*Teks yang diberikan*.
══════════════════════════════

The art of listening.
Banyak orang ingin bicara, tapi tak banyak yang bisa mendengarkan, kadang sulit rasanya menerima bedanya isi kepala, inginnya kita komentar saja, tak peduli dengan bagaimana isi hatinya, bagaimana perasaannya. Bukankah jumlah telinga diciptakan lebih banyak ketimbang mulut? Mari kita belajar seni mendengarkan.
1. Terima dengan baik
Saya ingat saat dulu belajar berpraktik di rumah sakit jiwa, saat saya perlu banyak belajar komunikasi terapetik, belajar menerima perasaan orang, berusaha simpati atau memahami perasaan orang tersebut namun tidak sampai terlibat ikut dalam perasaannya, kalau iya nanti jadinya baper, sedang perasaan seseorang sebegitu nano-nanonya (manis asem asin rame rasanya *iklan, wkwk), dan kadang juga sedinamis itu, cepat berubah.
Template respon yang bisa diberikan seperti:
"bagaimana perasaanmu hari ini?"
"aku mengerti apa yang kamu rasain,"
"aku disini untuk mendengarkanmu"
"bagaimana hari ini?"
Let they release all feelings, explore the all feelings, good or bad feelings, whatever feelings.
2. Don't judge
Ini yang mungkin bagian paling sulit, bahkan nanya pakai kata "kenapa" aja dilarang karena bisa terkesan menghakimi. Ga mudah, sungguh ga mudah. Kadang melogikakan orang yang perasaannya sedang overwhelmed dominan itu ga mudah. Mereka akan cenderung lebih sensitif. Hati-hati, seringkali ini jadi pencetus depresi. Kata yang lebih baik bisa diganti adalah apa atau bagaimana.

══════════════════════════════

*Catatan yang disediakan*.
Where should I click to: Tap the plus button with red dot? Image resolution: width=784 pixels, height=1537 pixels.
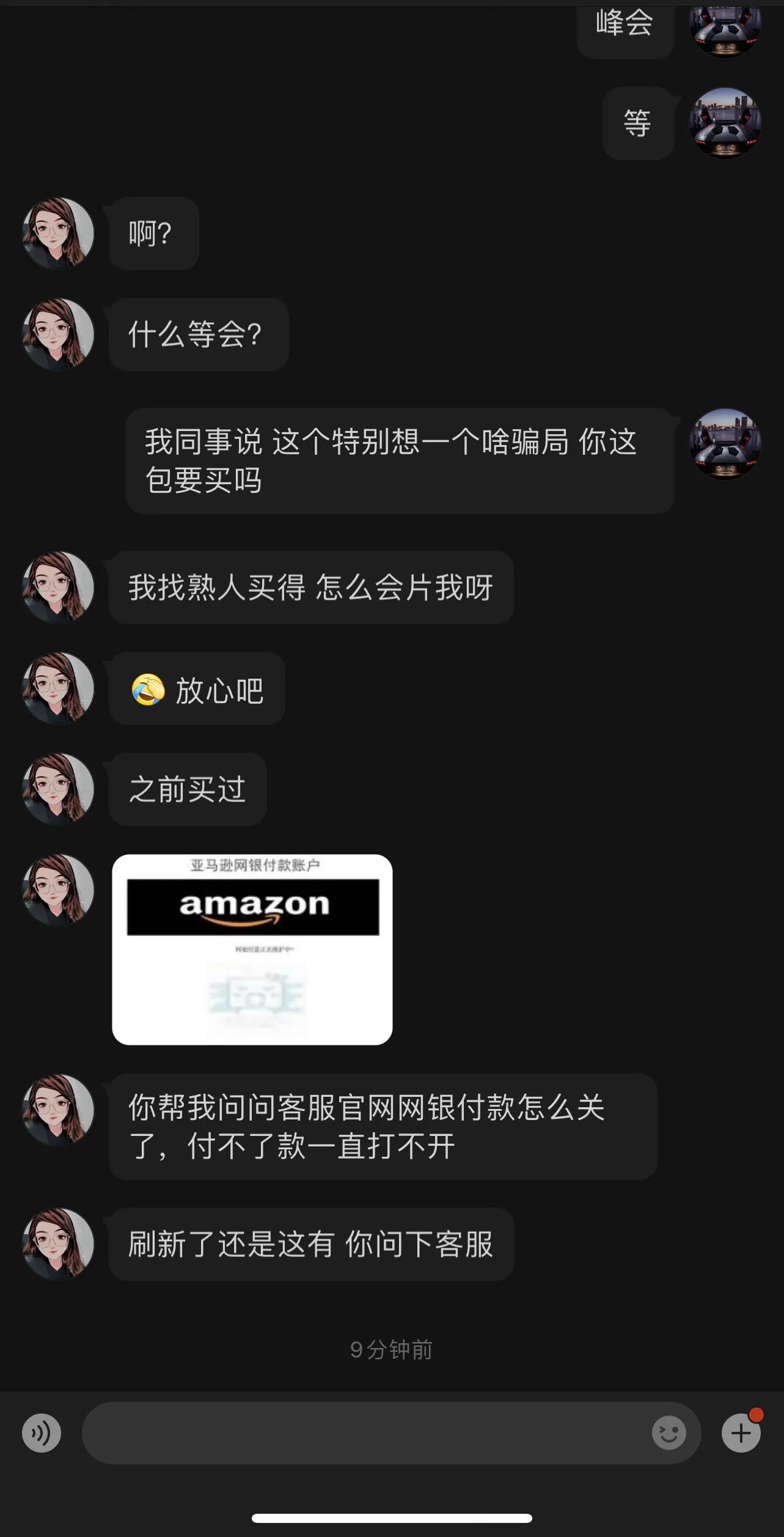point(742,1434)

══════════════════════════════

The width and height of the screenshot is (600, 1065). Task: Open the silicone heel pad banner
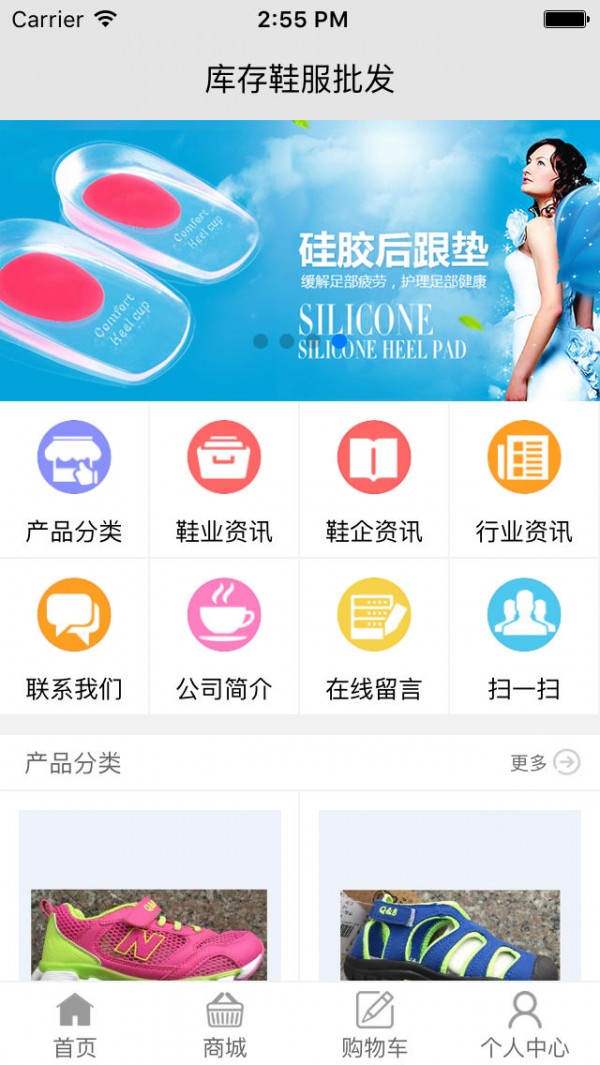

══════════════════════════════

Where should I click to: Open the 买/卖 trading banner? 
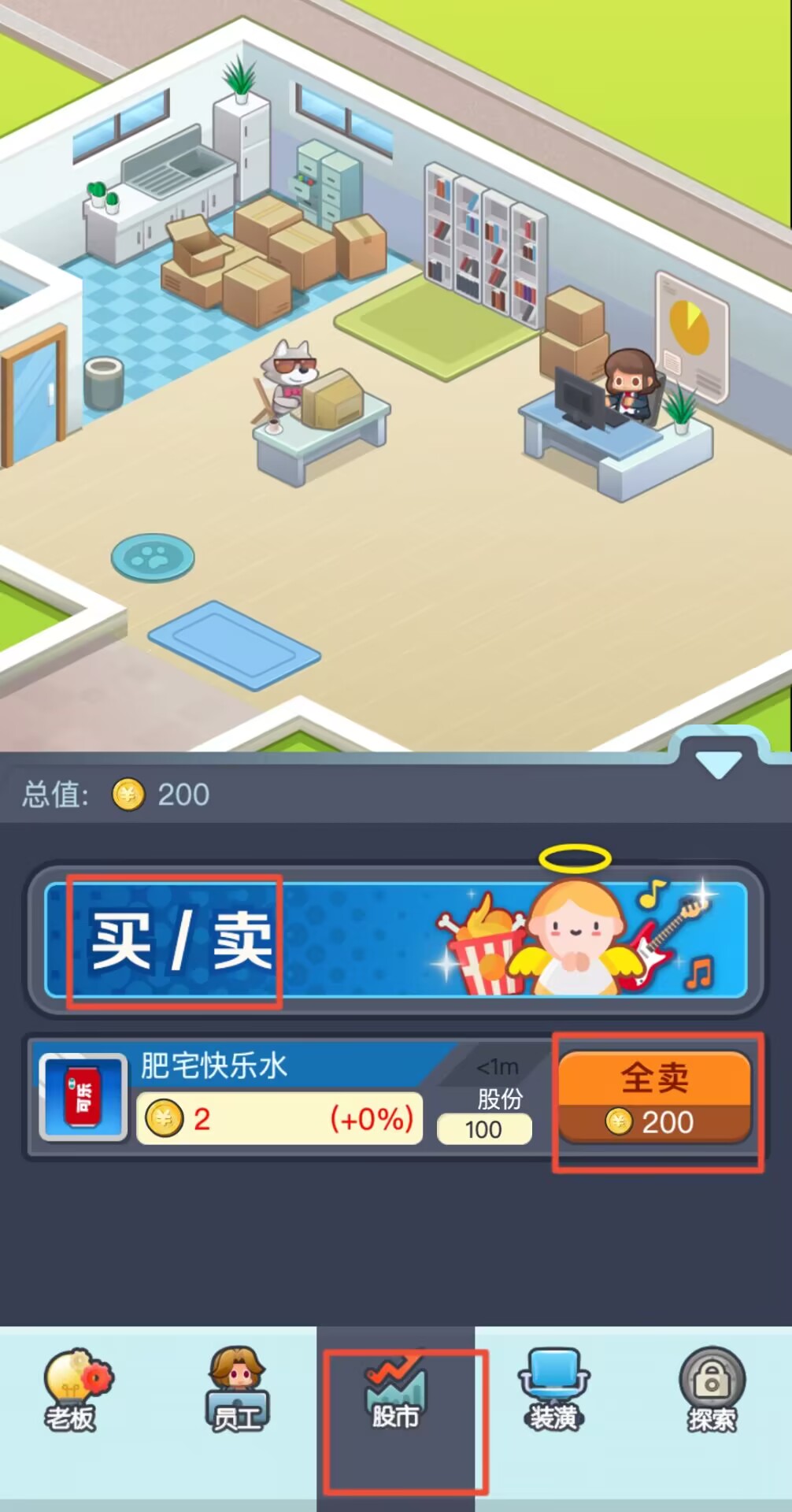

══════════════════════════════

*Soal yang diberikan*.
Jelaskan, berdasarkan teks tentang seni mendengarkan, mengapa kata "kenapa" tidak boleh dipakai saat bertanya, lalu sebutkan kata pengganti yang disarankan.

*Jawaban soal ini*.
Bertanya dengan kata "kenapa" dilarang karena bisa terkesan menghakimi. Sebagai gantinya, teks menyarankan kata "apa" atau "bagaimana".